I've done quite a bit of research (incl this site) trying to distinguish the difference between 23415 and 23130. As yet I have found nothing that clears it up for me. Does the difference have to do with the target intent (i.e. CA ligament had to be released in order to do the acromioplasty therefore it should be 23130)? Is there a general verbiage I should look for in the body of the note that indicates which one to use? Our providers do this procedure quite a bit and in most cases do both a CA release and an acromioplasty. I am aware that both codes are CCI edits incl with RCR so I am not questioning the difference in those cases.

Would greatly appreciate as many opinions as possible!

Thanks!


----------



## JMeggett (Feb 29, 2012)

broncsrox said:


> I've done quite a bit of research (incl this site) trying to distinguish the difference between 23415 and 23130. As yet I have found nothing that clears it up for me. Does the difference have to do with the target intent (i.e. CA ligament had to be released in order to do the acromioplasty therefore it should be 23130)? Is there a general verbiage I should look for in the body of the note that indicates which one to use? Our providers do this procedure quite a bit and in most cases do both a CA release and an acromioplasty. I am aware that both codes are CCI edits incl with RCR so I am not questioning the difference in those cases.
> 
> Would greatly appreciate as many opinions as possible!
> 
> Thanks!



I'm getting the below info from another Ortho website, and hopefully it helps!  

This is from Advance for health Care Professionals: 

Coding Q&A: Sept. 12, 2006

Q: What is the difference between CPT codes 23130 and 23415? The narrative descriptions for both procedures appear to have the same intent.

A: The code 23130 is for a partial acromioplasty or acromionectomy, with or without coracoacromial ligament release. The code 23415 is for a coracoacromial ligament release, with or without acromioplasty. According to the Coders Desk Reference for code 23130 "this procedure is also commonly performed during repair to the rotator cuff in an effort to increase the space below the acromion where the cuff tendons traverse toward their insertion on the humerus." 

While there are similarities to these codes the subheading also defines the differences.
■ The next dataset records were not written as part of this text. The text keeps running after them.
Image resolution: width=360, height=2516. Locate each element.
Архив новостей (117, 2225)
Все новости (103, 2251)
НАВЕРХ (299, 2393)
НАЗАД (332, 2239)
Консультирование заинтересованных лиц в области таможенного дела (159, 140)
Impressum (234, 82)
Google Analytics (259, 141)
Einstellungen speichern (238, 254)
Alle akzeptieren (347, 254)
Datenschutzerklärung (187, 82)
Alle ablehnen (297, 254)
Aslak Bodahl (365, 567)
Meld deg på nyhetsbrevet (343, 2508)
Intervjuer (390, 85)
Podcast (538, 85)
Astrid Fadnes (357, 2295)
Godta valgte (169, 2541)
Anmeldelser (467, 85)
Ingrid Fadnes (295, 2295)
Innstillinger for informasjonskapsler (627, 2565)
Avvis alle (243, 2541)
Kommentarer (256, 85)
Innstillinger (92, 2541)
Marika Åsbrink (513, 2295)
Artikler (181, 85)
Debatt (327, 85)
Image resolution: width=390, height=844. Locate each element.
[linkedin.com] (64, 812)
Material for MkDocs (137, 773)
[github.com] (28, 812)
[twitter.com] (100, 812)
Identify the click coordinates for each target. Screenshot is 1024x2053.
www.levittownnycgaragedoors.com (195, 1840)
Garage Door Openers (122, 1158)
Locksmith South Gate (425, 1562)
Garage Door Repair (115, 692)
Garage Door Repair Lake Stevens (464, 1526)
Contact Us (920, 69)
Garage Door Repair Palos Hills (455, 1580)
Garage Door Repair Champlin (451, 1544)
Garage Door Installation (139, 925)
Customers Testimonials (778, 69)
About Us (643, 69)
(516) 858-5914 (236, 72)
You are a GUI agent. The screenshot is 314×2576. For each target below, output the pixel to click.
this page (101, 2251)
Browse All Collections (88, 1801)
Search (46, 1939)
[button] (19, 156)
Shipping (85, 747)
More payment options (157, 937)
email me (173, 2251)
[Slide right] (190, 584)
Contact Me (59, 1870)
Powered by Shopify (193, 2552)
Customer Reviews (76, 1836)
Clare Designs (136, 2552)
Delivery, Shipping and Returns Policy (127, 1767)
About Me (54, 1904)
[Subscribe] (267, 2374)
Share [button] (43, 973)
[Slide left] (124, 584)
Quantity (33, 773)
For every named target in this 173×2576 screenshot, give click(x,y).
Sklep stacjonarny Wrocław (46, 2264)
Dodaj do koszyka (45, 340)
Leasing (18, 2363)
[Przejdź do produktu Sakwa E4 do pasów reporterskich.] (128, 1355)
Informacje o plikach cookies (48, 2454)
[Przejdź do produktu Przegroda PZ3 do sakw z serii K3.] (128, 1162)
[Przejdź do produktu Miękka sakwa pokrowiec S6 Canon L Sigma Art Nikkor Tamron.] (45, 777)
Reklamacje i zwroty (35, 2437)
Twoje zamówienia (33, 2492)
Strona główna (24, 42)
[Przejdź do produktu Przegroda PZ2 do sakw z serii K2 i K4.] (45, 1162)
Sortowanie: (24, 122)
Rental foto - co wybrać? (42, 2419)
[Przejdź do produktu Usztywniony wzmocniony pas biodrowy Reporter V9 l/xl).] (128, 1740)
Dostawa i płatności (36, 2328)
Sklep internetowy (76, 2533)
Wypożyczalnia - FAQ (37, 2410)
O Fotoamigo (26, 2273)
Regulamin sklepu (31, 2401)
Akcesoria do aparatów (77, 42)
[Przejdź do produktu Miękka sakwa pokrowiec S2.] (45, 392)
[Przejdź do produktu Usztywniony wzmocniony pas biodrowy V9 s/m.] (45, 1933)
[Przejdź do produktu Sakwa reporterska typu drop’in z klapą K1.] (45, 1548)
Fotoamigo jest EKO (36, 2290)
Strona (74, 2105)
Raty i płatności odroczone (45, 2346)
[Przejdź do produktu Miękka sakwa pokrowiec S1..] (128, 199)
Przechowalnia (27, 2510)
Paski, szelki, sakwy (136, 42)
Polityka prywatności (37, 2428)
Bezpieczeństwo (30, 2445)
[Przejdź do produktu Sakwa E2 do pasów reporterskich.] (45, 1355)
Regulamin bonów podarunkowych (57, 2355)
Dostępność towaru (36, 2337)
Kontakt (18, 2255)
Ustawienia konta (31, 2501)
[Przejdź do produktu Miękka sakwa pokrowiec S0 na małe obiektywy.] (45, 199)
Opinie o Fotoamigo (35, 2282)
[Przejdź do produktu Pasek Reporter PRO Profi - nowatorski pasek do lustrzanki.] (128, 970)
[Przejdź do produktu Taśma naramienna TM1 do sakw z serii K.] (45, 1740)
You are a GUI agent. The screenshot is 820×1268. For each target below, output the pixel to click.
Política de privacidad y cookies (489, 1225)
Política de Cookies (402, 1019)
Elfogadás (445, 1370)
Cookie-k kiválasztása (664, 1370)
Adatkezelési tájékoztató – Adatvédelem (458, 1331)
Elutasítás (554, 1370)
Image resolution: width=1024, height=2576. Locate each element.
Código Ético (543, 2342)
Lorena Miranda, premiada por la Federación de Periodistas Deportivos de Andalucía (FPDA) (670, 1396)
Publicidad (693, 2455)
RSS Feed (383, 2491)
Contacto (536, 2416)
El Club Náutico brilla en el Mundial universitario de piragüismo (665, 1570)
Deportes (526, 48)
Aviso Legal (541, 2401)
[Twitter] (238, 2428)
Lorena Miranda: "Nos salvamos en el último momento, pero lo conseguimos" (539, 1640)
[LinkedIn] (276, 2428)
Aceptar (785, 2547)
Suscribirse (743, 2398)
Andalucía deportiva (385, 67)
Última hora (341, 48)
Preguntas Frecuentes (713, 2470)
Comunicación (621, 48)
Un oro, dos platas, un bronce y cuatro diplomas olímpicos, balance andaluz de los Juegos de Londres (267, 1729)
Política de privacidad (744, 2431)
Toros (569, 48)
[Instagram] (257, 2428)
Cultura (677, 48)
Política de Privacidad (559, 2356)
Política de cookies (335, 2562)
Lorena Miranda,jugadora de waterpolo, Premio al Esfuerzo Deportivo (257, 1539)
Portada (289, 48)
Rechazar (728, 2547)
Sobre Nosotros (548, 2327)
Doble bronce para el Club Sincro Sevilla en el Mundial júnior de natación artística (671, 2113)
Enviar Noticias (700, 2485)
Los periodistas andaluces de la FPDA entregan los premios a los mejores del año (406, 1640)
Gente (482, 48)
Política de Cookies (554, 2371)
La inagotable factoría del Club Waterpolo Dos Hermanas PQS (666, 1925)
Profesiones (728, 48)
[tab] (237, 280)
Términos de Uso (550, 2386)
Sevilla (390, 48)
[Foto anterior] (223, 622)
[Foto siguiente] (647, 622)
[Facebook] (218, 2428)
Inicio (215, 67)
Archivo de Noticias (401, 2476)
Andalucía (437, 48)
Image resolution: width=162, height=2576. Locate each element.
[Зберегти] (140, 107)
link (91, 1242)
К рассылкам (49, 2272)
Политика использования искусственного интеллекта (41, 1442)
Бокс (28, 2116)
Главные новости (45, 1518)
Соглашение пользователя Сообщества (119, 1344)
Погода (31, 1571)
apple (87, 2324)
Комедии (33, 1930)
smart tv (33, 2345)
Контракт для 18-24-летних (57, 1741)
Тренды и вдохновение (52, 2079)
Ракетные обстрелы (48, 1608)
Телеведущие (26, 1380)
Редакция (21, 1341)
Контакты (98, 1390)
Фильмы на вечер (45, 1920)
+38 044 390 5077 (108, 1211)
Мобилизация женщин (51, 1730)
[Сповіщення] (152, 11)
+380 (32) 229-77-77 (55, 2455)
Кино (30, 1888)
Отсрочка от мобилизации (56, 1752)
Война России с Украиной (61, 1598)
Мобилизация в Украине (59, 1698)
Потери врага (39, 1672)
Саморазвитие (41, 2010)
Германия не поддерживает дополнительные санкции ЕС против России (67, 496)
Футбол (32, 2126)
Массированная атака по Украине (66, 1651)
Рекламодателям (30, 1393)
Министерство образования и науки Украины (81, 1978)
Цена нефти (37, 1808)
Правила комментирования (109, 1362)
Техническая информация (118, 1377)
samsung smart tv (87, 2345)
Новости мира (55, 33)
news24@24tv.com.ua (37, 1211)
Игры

Code 23130 is listed under the "excision" heading while 23415 is listed under the "repair, revision, and/or reconstruction" section. 
23415 is for a tight ligament where as 23130 is for a tight space (compressed) and in order to get to the space many times the ligament needs to be cut.

Two similar codes - selection is based on ICD-9 presentation


Jenna


----------



## broncsrox (Feb 29, 2012)

Thanks, I had almost given up hope on getting a response


----------